If you browse Listing 6-1 carefully, you will notice the following line:

field_values = line.split(“::”).map { |item|
            if item.to_i.to_s == item
                item = item.to_i
            else
                item
            end
        }

This bit of code checks to see if the split string holds an integer value and saves it as an integer, if that’s the case. Making this little extra effort to save numerical values as numbers has its benefits. Indexing and querying on numerical records is usually faster and more efficient than on character-based (string) records.

Next, you may want to get some statistics of all the ratings for Titanic. To find out the distinct set of ratings by users (from the possible set of integers between 1 and 5, both inclusive), you could query as follows:

db.runCommand({ distinct: 'ratings', key: 'rating', query: { movie_id: 1721} });

Ratings for Titanic include all possible cases between 1 and 5 (both inclusive) so the response is like so:

{ "values" : [ 1, 2, 3, 4, 5 ], "ok" : 1 }

runCommand takes the following arguments:

  • Collection name for the field labeled distinct
  • Field name for key, whose distinct values would be listed
  • Query to optionally filter the collection

runCommand is slightly different in pattern than the query style you have seen so far because the collection is filtered before the distinct values are searched for. Distinct values for all ratings in the collection can be listed in a way that you have seen so far, as follows:

db.ratings.distinct("rating");

You know from the distinct values that Titanic has all possible ratings from 1 to 5. To see how these ratings break down by each rating value on the 5-point scale, you could group the counts like so:

db.ratings.group(
... { key: { rating:true },
...   initial: { count:0 },
...   cond: { movie_id:1721 },
...   reduce: function(obj, prev) { prev.count++; }           
... }
... );

The output of this grouping query is an array as follows:

[
    {
        "rating" : 4,
        "count" : 500
    },
    {
        "rating" : 1,
        "count" : 100
    },
    {
        "rating" : 5,
        "count" : 389
    },
    {
        "rating" : 3,
        "count" : 381
    },
    {
        "rating" : 2,
        "count" : 176
    }
]

This group by function is quite handy for single MongoDB instances but doesn’t work in sharded deployments. Use MongoDB’s MapReduce facility to run grouping functions in a sharded MongoDB setup. A MapReduce version of the grouping function is included right after the group operation is explained.

The group operation takes an object as an input. This group operation object includes the following fields:

  • key — The document field to group by. The preceding example has only one field: rating. Additional group by fields can be included in a comma-separated list and assigned as the value of the key field. A possible configuration could be - key: { fieldA: true, fieldB: true}.
  • initial — Initial value of the aggregation statistic. In the previous example the initial count is set to 0.
  • cond — The query document to filter the collection.
  • reduce — The aggregation function.
  • keyf (optional) — An alternative derived key if the desired key is not an existing document field.
  • finalize (optional) — A function that can run on every item that the reduce function iterates through. This could be used to modify existing items.

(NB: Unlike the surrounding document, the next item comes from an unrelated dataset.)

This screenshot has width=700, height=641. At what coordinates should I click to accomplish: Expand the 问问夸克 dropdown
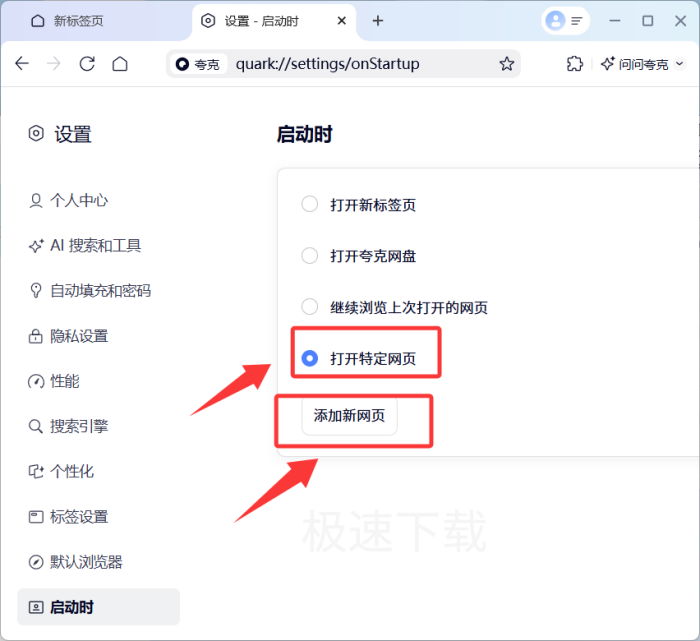point(642,64)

Theoretically, the example could easily be morphed into a case where ratings for each movie are grouped by the rating points by simply using the following group operation:

db.ratings.group(
... { key: { movie_id:true, rating:true }, 
...   initial: { count:0 },
...   reduce: function(obj, prev) { prev.count++; }
... }
... );

In real cases, though, this wouldn’t work for the ratings collection of 1 million items. You would be greeted instead with the following error message:

Fri Nov 12 14:27:03 uncaught exception: group command failed: {
    "errmsg" : "exception: group() can't handle more than 10000 unique keys",
    "code" : 10043,
    "ok" : 0
}

The result is returned as a single BSON object and therefore the collection over which the group operation is applied should not have more than 10,000 keys. This limitation can also be overcome with the MapReduce facility.

In the following section you explore MongoDB’s MapReduce facility and run a few aggregation functions on the entire ratings data set.

MapReduce in MongoDB

MapReduce is a patented software framework from Google that supports distributed computing on a large distributed cluster of computers. You can read about Google’s MapReduce in a research paper titled “MapReduce: Simplified Data Processing on Large Clusters” available online at http://labs.google.com/papers/mapreduce.html.

Google’s MapReduce framework has inspired many clones and distributed computing frameworks in the open-source community. MongoDB’s is one of those. Google’s and MongoDB’s MapReduce features are also inspired by similar constructs in the world of functional programming. In functional programming, a map function is one that applies to each member of a collection and a reduce function or a fold function is one that runs an aggregation function across the collection.

image

MongoDB’s MapReduce features are not a clone of the Google’s MapReduce infrastructure. Hadoop’s MapReduce is an open-source implementation of Google’s distributed computing ideas and includes infrastructure for both column databases (HBase) and MapReduce-based computing.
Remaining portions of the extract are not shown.